DSSAT is widely used to simulate the potential impacts of environmental factors on agricultural and natural ecosystems. An especially active area of application is in understanding the potential impacts of climate change. Simulations have been a major data source for Intergovernmental Panel on Climate Change (IPCC) assessments for agriculture (Gitay et al., 2001; Easterling et al., 2007). As early as the second IPCC assessment report, extensive use was made of crop growth modeling (Reilly et al., 1996). More recently, DSSAT models have been widely used by members of the Agricultural Modeling Intercomparison and Improvement Project (AgMIP), whose research has contributed to more recent IPCC and related assessments.

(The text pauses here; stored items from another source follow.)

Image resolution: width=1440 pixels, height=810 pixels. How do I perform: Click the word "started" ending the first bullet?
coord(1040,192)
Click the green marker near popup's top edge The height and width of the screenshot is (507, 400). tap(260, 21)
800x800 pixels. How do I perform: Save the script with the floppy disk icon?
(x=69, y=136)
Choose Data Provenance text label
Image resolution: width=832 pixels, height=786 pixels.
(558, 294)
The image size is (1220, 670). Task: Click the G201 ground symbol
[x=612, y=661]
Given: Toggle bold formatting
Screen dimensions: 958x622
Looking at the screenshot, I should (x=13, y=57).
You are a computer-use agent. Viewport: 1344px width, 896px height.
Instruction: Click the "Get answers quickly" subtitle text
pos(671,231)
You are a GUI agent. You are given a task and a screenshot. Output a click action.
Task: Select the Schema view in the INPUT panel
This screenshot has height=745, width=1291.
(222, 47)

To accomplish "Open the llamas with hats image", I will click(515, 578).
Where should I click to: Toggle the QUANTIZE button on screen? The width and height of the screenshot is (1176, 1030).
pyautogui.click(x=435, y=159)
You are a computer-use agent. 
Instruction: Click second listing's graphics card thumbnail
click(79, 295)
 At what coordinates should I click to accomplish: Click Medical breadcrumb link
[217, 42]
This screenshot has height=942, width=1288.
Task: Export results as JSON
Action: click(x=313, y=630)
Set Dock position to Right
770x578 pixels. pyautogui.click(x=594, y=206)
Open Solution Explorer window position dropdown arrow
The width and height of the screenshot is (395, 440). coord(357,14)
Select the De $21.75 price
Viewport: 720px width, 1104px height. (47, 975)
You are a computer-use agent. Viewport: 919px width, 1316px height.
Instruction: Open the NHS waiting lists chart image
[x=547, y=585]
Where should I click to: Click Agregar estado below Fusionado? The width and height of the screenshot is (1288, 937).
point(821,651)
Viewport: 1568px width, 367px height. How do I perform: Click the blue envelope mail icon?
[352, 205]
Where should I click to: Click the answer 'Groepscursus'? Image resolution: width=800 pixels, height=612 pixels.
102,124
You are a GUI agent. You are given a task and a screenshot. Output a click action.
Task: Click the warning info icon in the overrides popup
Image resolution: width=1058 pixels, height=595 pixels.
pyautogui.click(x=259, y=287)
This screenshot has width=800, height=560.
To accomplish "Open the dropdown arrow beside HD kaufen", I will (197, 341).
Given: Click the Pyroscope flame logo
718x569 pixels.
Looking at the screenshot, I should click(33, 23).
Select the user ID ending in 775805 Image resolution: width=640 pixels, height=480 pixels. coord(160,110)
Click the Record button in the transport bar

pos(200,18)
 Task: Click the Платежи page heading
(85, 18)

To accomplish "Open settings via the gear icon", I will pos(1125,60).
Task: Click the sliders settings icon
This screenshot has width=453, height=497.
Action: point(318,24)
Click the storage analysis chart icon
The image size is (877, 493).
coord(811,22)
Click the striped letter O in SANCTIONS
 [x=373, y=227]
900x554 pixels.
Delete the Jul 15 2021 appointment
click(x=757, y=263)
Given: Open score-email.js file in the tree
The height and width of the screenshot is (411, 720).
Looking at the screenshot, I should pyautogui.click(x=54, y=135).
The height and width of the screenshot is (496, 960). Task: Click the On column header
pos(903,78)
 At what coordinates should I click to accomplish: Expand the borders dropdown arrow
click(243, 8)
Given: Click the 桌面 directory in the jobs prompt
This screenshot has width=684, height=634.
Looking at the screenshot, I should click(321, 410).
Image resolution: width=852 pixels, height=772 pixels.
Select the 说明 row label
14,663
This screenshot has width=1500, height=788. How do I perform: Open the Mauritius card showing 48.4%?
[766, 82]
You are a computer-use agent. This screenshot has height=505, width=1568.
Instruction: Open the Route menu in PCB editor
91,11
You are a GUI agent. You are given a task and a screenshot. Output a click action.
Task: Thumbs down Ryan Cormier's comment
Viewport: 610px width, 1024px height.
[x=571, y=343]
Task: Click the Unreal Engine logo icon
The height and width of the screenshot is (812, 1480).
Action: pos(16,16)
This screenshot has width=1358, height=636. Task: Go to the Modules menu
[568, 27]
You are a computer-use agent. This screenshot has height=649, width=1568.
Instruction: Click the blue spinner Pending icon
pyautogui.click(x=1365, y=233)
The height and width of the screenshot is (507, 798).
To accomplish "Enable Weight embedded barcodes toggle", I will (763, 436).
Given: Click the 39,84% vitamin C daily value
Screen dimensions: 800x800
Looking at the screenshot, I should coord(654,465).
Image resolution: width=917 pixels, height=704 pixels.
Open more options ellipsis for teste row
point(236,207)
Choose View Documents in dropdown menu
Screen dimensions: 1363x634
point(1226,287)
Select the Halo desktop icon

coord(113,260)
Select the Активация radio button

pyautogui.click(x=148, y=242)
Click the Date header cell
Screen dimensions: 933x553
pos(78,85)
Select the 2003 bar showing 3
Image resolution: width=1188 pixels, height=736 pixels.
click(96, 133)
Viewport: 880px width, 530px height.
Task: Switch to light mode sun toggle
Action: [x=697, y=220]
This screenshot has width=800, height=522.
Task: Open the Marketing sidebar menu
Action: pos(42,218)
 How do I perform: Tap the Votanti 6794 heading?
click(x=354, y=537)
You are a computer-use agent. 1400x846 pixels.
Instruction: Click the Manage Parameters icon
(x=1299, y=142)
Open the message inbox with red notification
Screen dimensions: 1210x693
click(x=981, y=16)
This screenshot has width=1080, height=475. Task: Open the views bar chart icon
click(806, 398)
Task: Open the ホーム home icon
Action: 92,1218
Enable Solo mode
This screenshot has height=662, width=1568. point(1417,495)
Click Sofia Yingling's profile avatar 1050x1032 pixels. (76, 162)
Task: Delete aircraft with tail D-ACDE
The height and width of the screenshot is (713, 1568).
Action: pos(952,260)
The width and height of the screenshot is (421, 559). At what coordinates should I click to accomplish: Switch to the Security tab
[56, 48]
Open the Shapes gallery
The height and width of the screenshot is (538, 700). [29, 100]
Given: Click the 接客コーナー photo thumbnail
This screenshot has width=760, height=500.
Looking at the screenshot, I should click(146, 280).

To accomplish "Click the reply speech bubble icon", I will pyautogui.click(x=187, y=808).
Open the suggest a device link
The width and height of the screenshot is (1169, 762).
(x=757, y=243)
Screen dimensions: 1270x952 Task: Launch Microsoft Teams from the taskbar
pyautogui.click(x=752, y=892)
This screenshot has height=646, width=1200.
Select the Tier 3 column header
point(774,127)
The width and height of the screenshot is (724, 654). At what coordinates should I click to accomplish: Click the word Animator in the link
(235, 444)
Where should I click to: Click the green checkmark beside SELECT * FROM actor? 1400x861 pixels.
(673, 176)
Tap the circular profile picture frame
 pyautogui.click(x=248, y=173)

Ignoring whether a given model realistically simulations production for a given environment and suite of management practices, the mechanics of simulating crop responses to specific changes in temperature, CO2 or other abiotic factors may appear straightforward: one provides the model with initial field conditions (e.g., for soil moisture and nitrogen status), crop information (cultivar characteristics, planting arrangement, and fertilization and irrigation, if any), and the daily weather and [CO2] data corresponding to the historic, current or future scenarios of interest; the simulation is then run, and the outputs are compared to those of other simulations where different initial conditions, management practices, or weather and [CO2] scenarios were used.
In practice, simulating impacts of climate change involves numerous issues of data availability and quality and of scaling from global climate change data to the plot scale, where crop models typically operate. Furthermore, models have limitations relating to processes they consider, contrasting with the real-world complexity of cropping systems.